As you get older, you'll realize their opinions don't matter. Walk away or use your wits. You can't solve problems with violence as that leads to more violence. Walk away.

FYI, I'm 34 years old with 4 boys and I live in a trailer park. Anyone who thinks less of me because of it, I have 1 thing to say, 

"Thank you for taking the time out of your busy day to occupy your thoughts with my family and I. I didn't realize I was that important to you! I personally never wasted my time thinking about you, but now I will try to set some time aside to think about your situation. Maybe when I'm in the bathroom..."
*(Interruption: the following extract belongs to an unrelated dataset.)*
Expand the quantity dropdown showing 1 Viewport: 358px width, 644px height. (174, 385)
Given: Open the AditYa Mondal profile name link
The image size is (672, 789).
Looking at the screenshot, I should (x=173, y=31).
By the way, when they push food at you, say thanks and save your money for something else!!!


----------



## sharon time (Jun 20, 2004)

I Know that kids can really be mean and hatefull. I have coached baseball / Boy scouts. Easy to say but you HAVE to ignore those mosquito brains. Regardless of how right you are, when you try to go it alone you will end up smelling like dog doo, they will end up smelling like roses. You need to go to the teachers / school counselor. It may not be a bad idea to talk to your church pastor. Maybe he could help you out. But don't get involved in exchanging punches because I'm sure you will be the one seen throwing the last punch and you will go DOWN. They never see who thru the first. BELIEVE me this is from experince. Its hard to be the bigger MAN but you have to walk away.


----------



## Lewis (Apr 5, 2004)

Being born into a family with limited financial rescources is certainly not your fault.
Dont be ashamed of it.
You have a few short years before you are an adult.
Work hard and persevere and you will dig yourself out of poverty.
Just hold your head up and dont let the other kids mean spirited immaturity get the best of you.
Man...you shouldnt be going without lunch.
Does your school have a free or reduced price lunch program?


----------



## WalleyeGuy (Apr 9, 2004)

Kick there usless cowardly rear ends and be done with it.
When the adults show up, odds are, it will then be taken care of.
Then they will only call you trailer trash behind your back, with no nads to do it in front of your face.


----------



## junkyardbass (Mar 19, 2006)

Sorry to hear about your problem bro. Unfortunitly for you the advice everyon has given you so far is exactly right. There isn't a whole lot you can do about it. Get your teachers involved, try your best to just ignore them. I'm sure you already know all this. Being 13 sucks bro. When you get to be older you'll forget all about those jerks. Best thing you can do is keep your nose in the books,grow up, get better job than those idiots. Then at your 10 year reunion rub it thei faces.


----------



## MadMac (May 2, 2005)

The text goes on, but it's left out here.